Elements of the process model included use of a global pricing model with a local adjustment; a fee at risk approach using a productivity index to ensure productivity gains; volume-banding to allow for flexibility and to capture the effect of fixed asset volumes and use of a gain-share incentive structure. (These elements are discussed at length in a University of Tennessee white paper on Microsoft OneFinance.)
Getting the business model and contract right was only the first step. A successful outsourcing relationship is only as good as the governance that follows the signing ceremony. What happens after signing is what matters, most especially in a Vested partnership.
The OneFinance team believed if they did a good job picking the right partner, a trusted expert in its field, they would manage the business with a minimal headcount. Microsoft decided to invest in a sound and flexible governance structure would be used in lieu of paying employees to watch over Accenture doing the work.
Microsoft wanted to stress insight and transformation, not oversight.

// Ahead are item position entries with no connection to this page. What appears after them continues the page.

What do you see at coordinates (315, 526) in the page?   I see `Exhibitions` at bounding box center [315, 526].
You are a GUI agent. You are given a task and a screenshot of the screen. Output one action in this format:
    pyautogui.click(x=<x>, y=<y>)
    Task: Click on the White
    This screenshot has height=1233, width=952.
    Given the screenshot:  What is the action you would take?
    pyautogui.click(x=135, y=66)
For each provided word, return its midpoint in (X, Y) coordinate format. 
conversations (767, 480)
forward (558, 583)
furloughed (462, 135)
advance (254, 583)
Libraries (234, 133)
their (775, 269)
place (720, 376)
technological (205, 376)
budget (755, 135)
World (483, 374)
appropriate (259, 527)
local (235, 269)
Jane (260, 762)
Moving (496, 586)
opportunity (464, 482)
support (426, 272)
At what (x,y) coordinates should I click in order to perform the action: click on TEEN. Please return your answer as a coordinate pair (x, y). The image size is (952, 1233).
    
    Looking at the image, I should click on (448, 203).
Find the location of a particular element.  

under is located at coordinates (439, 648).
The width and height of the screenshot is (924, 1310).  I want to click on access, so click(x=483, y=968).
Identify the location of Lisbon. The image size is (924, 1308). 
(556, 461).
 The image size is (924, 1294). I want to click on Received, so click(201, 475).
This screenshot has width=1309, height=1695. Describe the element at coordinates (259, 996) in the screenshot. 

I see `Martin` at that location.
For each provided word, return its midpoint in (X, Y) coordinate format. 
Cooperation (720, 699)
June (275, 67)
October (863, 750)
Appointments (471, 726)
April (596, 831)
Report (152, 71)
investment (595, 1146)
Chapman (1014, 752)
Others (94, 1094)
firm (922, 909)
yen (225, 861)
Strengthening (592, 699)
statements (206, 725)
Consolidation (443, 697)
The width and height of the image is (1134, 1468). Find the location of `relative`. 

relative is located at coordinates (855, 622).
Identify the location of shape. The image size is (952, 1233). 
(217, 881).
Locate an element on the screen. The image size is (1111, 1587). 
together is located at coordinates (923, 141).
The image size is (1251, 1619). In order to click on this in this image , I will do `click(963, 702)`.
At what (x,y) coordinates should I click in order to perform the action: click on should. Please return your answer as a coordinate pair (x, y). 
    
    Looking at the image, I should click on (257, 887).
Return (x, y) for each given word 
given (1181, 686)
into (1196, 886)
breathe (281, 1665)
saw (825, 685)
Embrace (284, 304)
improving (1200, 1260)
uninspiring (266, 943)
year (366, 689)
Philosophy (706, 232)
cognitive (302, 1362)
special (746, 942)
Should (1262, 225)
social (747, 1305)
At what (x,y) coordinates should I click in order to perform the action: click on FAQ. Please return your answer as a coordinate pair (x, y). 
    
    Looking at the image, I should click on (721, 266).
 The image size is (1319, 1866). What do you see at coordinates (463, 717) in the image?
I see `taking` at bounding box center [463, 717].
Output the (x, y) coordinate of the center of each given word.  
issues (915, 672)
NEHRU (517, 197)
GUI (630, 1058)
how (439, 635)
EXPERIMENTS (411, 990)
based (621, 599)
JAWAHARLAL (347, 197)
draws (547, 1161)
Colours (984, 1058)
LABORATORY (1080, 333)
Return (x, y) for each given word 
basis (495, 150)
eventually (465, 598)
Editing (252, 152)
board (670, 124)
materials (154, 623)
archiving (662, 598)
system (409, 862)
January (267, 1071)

Microsoft and Accenture purposefully and strategically crafted a governance structure that would best allow for this to happen. A key component of the governance structure was balancing regional execution needs and corporate needs to drive standardization and transformation. The parties moved beyond lip service of saying they wanted transformation and invested in a resources and process that would drive transformation. Microsoft and Accenture also invested in a “2 in a Box” peer-to-peer governance structure to foster decision making, encourage timely issue resolution at the lowest possible levels, and drive consensus on implementing changes in their transformation initiatives. The peer-to-peer relationships proved to valuable in ensuring the companies stayed in alignment.
The companies also invested heavily in communication tools and processes that allowed the parties to work transparently.
Today the OneFinance initiative outsources back office finance transactions in 96 countries to Accenture, but ultimately it is the results that matter. Within the first two years the team had reduced the number of systems used to manage finance operations from 140 to less than 40 and achieved impressive operational service levels at 99.5%. By year five the duo had achieved over 75% standardization across all processes, yielding productivity gains of 18% and an additional costs savings of $63 million for Microsoft. But the best result comes from getting to sleep at night. Together Microsoft and Accenture have conquered compliance. They increased Sarbanes Oxley compliance from just 15 large subsidiaries to all 96 subsidiaries within the first two years and are proud to report zero un-remediated S-Ox 404/302 audit control deficiencies.
Today, the OneFinance book of business is valued at $330 million and runs through 2018. Accenture has a future revenue stream as part of a long-term contract that most service providers would envy.
The OneFinance contract is the essence of a Vested relationship. While Microsoft believes it is on the path to achieve what it set out to achieve, it did it with the help of a business partner. Using the Vested model, Microsoft and Accenture share a vision and they share success. They are on the same creative and innovative journey, working together to drive out waste and create world-class financial processes and a sustainable infrastructure for the twenty-first century.
The real-world OneFinance lesson is clear: Those who challenge themselves to follow Vested’s rules and component elements can create innovative solutions and shared value that resolve the conflicting goals so often found in conventionally outsourced business models.